Friday, 19 December 2008

Chad Valley Jig-saw Puzzle from the 1920s


This is a 120 piece wooden jig-saw puzzle entitled A Cotswold Alley. It comes from the heyday of the jig-saw's mass popularity as a family pastime in the 1920s and 30s. The classic cottage scene it depicts follows sentimental rural imagery that has dug itself into English culture over the last two hundred years as industrialisation and urbanisation took hold. This 'chocolate box' image of the countryside strenghtened in potency through the twentieth century and was deployed commercially at all levels.
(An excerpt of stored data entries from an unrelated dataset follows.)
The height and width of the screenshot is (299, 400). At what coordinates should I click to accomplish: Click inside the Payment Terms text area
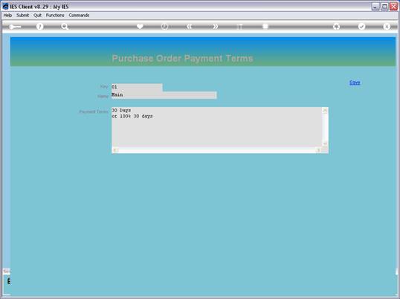pyautogui.click(x=217, y=127)
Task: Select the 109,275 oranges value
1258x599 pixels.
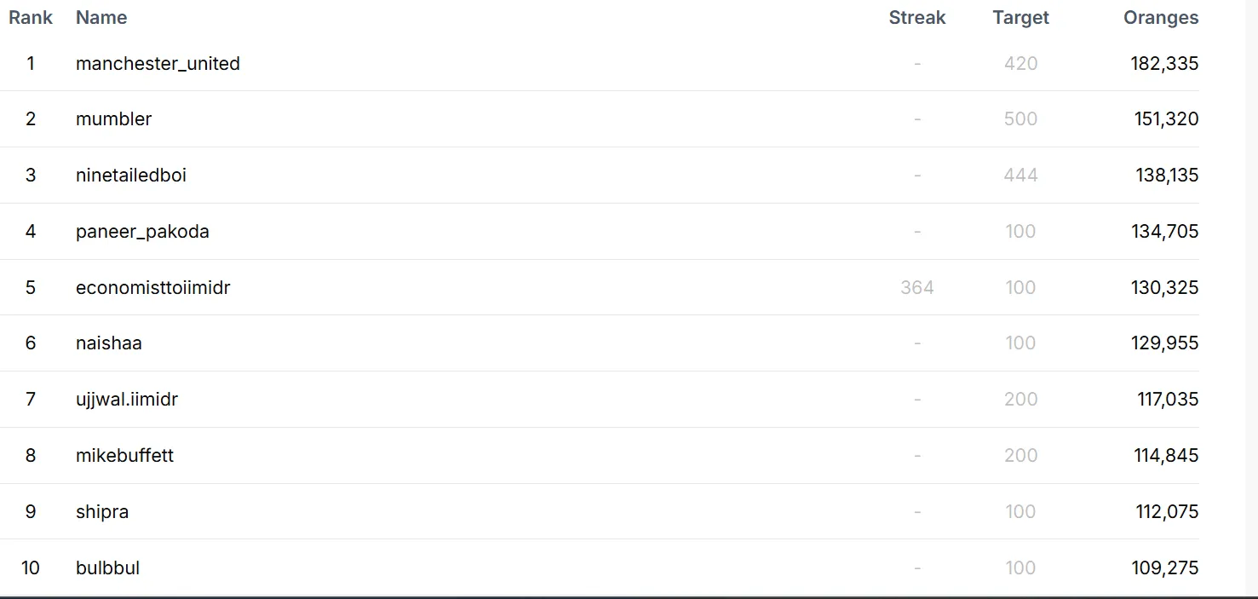Action: click(x=1165, y=568)
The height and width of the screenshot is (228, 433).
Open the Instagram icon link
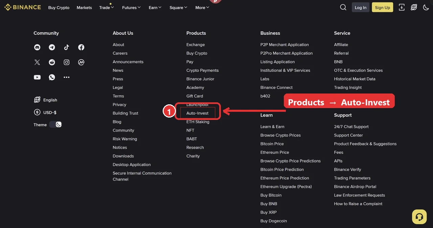(x=67, y=62)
Chad Valley traces its origins to a printing company set up by Anthony Johnson in Birmingham in the early nineteenth century. By the end of the century, the firm had re-located to the Chad Valley Works at Harbourne and was diversifying into the production of cardboard games. Between the two world wars, the company established its reputation as a major toy producer. The Chad Valley trade name was acquired by Woolworths in 1988.

Thursday, 11 December 2008

Tri-ang Dolls' House, 1937


This classic dolls house from the 1930s, known as 'The Stockbroker House', has been added to the project.

The 1930s brought suburbanisation to new heights. More and more people wanted to be in touch with the countryside, have their own garden, and commute to the town. Unchecked ribbon development was often the result.


Suburban house designs drew on clichéd rural styles of the past with pebbledash, mock Tudor features and latticed windows much in evidence. Of course, these houses also now had electric lighting, indoor bathrooms and a garage. The dolls house shows how deeply embedded these aspirations were in our culture, right down to the level of children’s play.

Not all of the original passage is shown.